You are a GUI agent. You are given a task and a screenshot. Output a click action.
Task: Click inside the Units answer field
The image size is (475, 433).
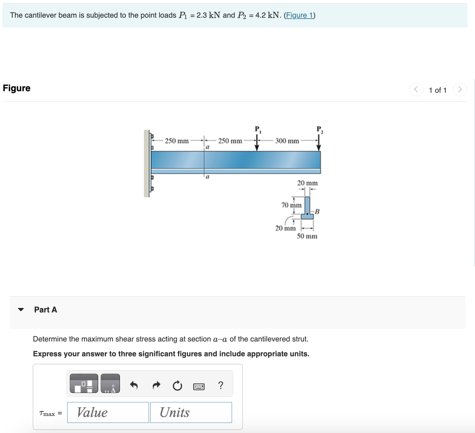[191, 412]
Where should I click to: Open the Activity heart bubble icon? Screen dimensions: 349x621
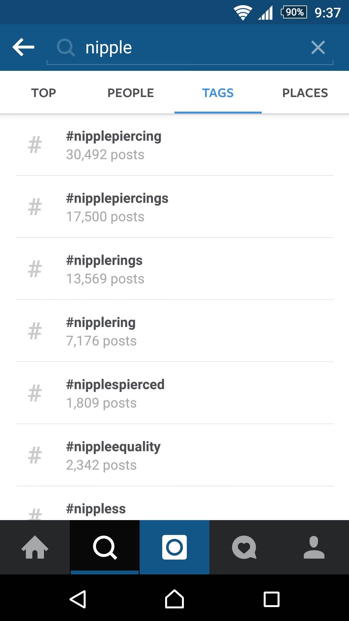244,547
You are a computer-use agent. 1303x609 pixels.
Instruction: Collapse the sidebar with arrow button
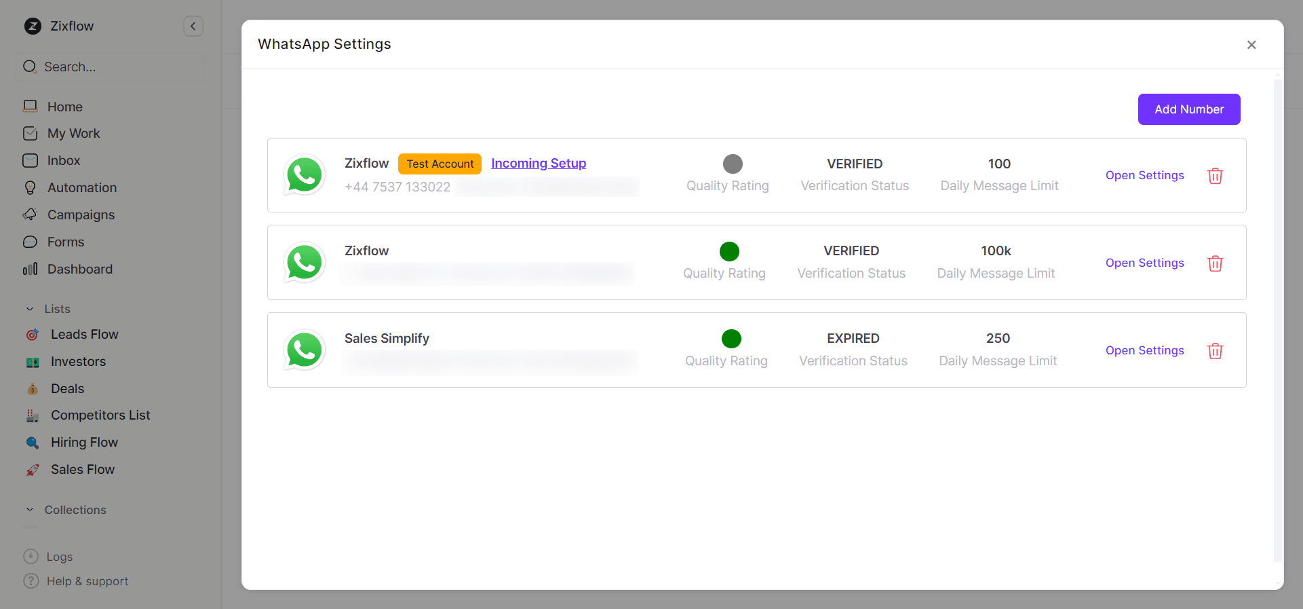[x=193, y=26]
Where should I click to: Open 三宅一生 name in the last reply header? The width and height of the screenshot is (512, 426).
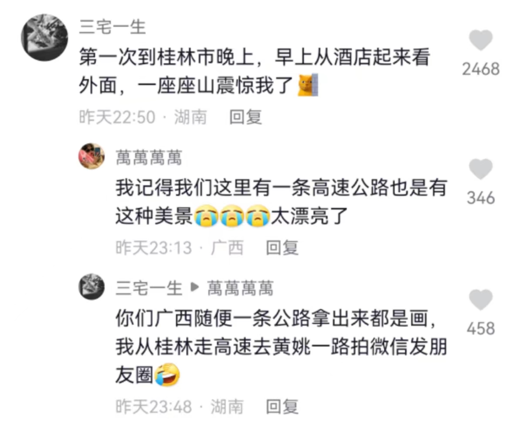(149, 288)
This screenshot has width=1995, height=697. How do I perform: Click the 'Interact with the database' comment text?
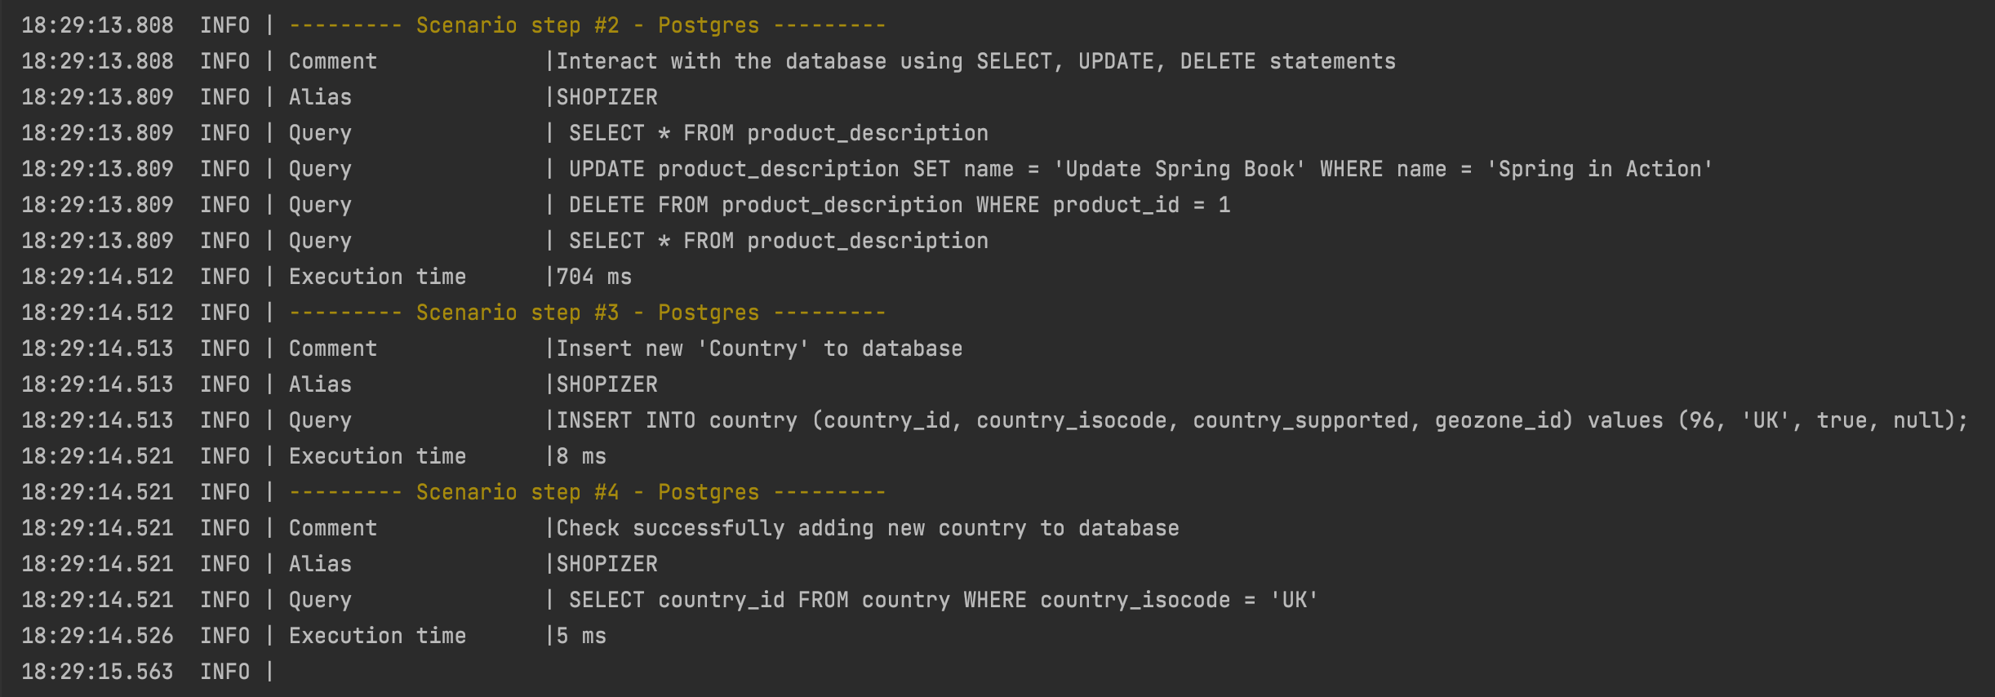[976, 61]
########################################
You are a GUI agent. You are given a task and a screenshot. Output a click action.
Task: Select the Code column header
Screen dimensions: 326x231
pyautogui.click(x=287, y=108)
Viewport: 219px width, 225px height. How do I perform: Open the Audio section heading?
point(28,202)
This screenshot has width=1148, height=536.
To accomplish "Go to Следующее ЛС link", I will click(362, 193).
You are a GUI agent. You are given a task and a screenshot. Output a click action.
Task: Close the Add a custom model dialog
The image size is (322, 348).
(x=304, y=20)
########################################
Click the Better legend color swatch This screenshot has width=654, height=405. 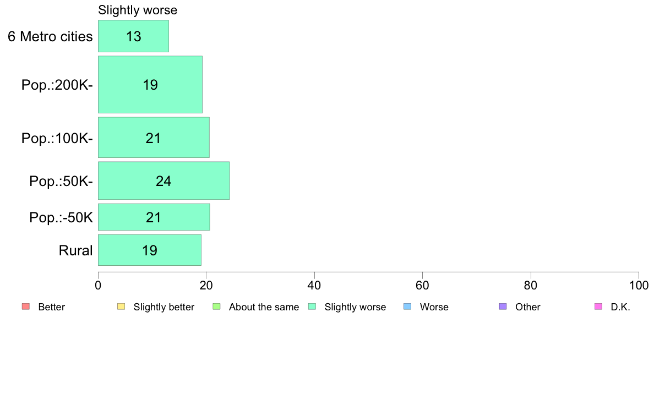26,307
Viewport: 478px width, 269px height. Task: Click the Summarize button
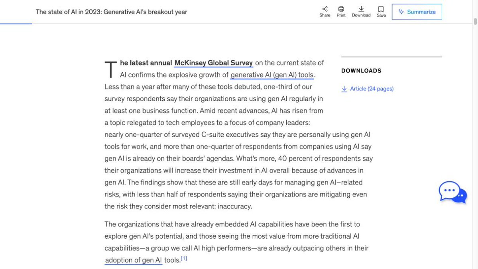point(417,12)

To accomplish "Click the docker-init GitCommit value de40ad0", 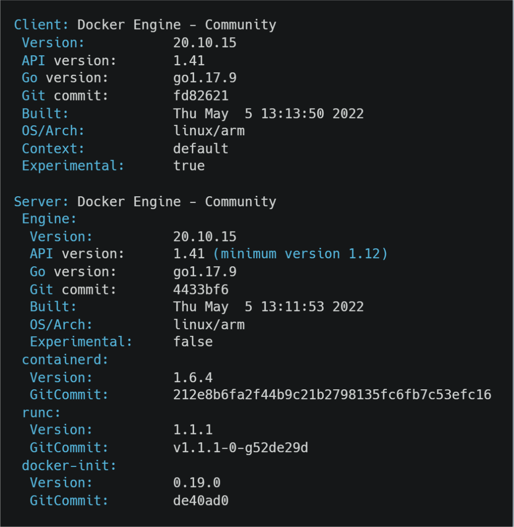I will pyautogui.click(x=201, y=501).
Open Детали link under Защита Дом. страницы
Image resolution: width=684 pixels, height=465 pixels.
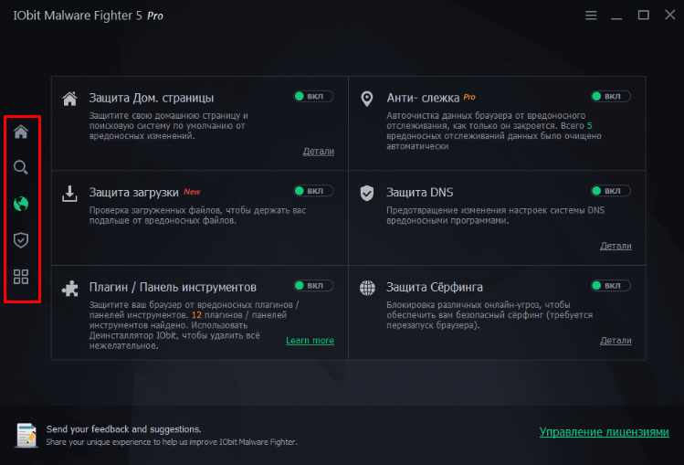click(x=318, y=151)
########################################
__Aim of the task__.
Look over the material and return every line where the word "link" is found.

__Result below__.
To accomplish "Go to Следующее ЛС link", I will click(362, 193).
Open Детали link under Защита Дом. страницы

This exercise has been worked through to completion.